Jason Feeney FSA CEO

The Food Standards Agency has appointed Jason Feeney as its new chief executive, replacing the outgoing Catherine Brown.

Feeney began working in his new role as CEO today (11 April). He was previously the FSA’s chief operating officer, having joined the regulator in January 2015, and has worked in the civil service for more than 35 years.

He started his career as an admin officer with the DHSS in 1981, before stints at the Benefit Agency, NHS, the Central Design Authority, the Pension Service and the Disability and Carers Service.

Feeney was appointed chief operating officer and deputy CEO of the Pension Service in December 2010, before becoming pensions director for the Department for Work and Pensions in October 2011 and benefits director a year later. He was made a CBE in the 2011 New Year’s Honours List.

“We know Jason has a strong track record of delivering complex change across sectors,” said FSA chairman Heather Hancock.

“That leadership expertise is what set him apart from a very strong field of industry and public sector applicants,” she added. “I very much look forward to working with Jason to address the implications and opportunities for food regulation as the UK leaves the European Union, and to deliver on our ambition to modernise regulation, all whilst maintaining the high level of public confidence in the work of the FSA.”

Feeney described his appointment as “a privilege”. He said: “The work this organisation does is vital to the wellbeing and health of everyone in England, Wales and Northern Ireland and I will be proud to lead the dedicated and professional team that deliver it.”

Predecessor Catherine Brown announced she would stand down from her role last December, after four years.

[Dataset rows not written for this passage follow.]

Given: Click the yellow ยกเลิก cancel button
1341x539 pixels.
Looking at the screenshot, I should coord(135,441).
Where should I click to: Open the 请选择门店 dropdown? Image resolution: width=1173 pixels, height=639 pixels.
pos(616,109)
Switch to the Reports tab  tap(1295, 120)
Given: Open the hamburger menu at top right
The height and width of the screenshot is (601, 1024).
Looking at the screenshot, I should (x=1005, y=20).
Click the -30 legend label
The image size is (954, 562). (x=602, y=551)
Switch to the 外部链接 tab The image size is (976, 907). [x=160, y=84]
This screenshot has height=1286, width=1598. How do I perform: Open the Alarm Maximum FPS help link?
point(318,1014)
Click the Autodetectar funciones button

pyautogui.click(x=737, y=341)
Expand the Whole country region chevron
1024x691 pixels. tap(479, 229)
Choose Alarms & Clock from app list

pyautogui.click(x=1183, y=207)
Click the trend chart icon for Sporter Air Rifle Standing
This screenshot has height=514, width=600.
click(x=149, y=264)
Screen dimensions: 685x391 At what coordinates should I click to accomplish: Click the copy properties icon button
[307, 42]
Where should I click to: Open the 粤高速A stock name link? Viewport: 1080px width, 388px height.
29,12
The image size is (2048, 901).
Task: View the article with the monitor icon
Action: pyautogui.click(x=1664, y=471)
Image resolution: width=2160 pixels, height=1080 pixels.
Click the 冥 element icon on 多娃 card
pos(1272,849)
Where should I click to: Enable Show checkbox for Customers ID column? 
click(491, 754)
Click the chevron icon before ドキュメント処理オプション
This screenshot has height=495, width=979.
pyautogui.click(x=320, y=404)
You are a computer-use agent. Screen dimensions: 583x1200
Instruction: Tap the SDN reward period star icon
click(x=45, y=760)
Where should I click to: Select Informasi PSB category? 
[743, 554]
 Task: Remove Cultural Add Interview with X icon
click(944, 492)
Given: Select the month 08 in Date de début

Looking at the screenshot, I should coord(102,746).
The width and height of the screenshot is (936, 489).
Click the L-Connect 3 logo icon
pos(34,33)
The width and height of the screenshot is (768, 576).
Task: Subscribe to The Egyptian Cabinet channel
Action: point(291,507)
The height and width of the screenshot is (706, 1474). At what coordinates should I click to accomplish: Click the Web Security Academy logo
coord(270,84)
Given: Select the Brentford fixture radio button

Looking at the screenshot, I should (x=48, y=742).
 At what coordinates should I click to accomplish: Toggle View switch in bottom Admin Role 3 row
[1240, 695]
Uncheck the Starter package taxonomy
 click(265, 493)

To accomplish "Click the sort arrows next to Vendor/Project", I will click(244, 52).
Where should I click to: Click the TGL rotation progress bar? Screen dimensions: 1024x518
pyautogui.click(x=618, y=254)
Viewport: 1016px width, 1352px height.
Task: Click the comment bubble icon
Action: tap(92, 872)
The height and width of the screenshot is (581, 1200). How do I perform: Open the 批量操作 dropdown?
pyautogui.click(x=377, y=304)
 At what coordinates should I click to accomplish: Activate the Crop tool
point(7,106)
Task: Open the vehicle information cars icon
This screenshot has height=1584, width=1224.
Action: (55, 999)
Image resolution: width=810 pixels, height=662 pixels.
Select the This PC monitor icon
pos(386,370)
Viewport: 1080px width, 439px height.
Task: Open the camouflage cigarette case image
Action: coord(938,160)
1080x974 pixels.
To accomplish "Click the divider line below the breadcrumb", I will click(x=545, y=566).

Her tenure at the helm of the FSA was largely defined by the horsemeat scandal in 2013, shrinking government budgets and the campylobacter in chicken crisis. Speaking at the time of her resignation, professor Chris Elliott, director of the Institute of Global Food Security, said Brown’s successor would have to make it a priority to “address the appalling loss in scientific expertise the agency once boasted”.